#### DATA FOR THIS EXERCISE:
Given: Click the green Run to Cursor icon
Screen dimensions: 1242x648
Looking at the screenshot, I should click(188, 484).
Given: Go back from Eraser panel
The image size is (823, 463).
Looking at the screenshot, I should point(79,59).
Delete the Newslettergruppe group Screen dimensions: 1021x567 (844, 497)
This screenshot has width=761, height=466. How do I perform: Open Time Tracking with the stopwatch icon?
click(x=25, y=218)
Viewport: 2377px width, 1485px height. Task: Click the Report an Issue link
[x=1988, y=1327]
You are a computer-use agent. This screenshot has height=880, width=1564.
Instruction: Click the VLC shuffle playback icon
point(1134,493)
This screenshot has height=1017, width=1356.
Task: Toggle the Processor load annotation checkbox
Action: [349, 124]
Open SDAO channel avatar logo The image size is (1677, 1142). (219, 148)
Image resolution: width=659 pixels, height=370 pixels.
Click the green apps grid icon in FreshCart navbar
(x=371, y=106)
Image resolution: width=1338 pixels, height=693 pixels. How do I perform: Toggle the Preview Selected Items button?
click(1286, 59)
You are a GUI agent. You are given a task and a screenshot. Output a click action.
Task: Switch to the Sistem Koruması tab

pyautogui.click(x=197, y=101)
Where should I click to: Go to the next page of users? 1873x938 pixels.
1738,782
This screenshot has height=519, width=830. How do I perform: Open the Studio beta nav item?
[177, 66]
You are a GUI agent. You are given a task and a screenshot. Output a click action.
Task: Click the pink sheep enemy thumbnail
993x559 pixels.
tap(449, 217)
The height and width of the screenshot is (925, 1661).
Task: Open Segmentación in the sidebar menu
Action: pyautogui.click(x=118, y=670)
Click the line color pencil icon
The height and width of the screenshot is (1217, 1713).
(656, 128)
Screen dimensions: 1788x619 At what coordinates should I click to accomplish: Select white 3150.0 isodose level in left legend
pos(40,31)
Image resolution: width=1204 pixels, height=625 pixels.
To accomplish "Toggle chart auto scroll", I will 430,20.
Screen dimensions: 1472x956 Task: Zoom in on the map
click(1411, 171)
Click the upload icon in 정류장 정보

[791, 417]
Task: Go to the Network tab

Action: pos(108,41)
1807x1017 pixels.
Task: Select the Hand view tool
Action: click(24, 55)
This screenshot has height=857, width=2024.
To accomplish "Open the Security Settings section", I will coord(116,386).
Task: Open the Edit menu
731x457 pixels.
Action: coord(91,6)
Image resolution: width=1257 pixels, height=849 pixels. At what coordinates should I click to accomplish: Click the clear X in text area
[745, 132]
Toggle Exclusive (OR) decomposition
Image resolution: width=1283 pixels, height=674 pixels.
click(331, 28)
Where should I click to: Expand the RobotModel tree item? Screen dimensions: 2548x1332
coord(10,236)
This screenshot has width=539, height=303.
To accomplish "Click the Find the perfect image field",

#### WHAT THE TASK REQUIRES:
Keep only the lines from the line with "Where should I click to: Expand" to the end of the records above, and repeat them exactly.

#### RESULT FOR THIS EXERCISE:
Where should I click to: Expand the RobotModel tree item? Screen dimensions: 2548x1332
coord(10,236)
This screenshot has width=539, height=303.
To accomplish "Click the Find the perfect image field",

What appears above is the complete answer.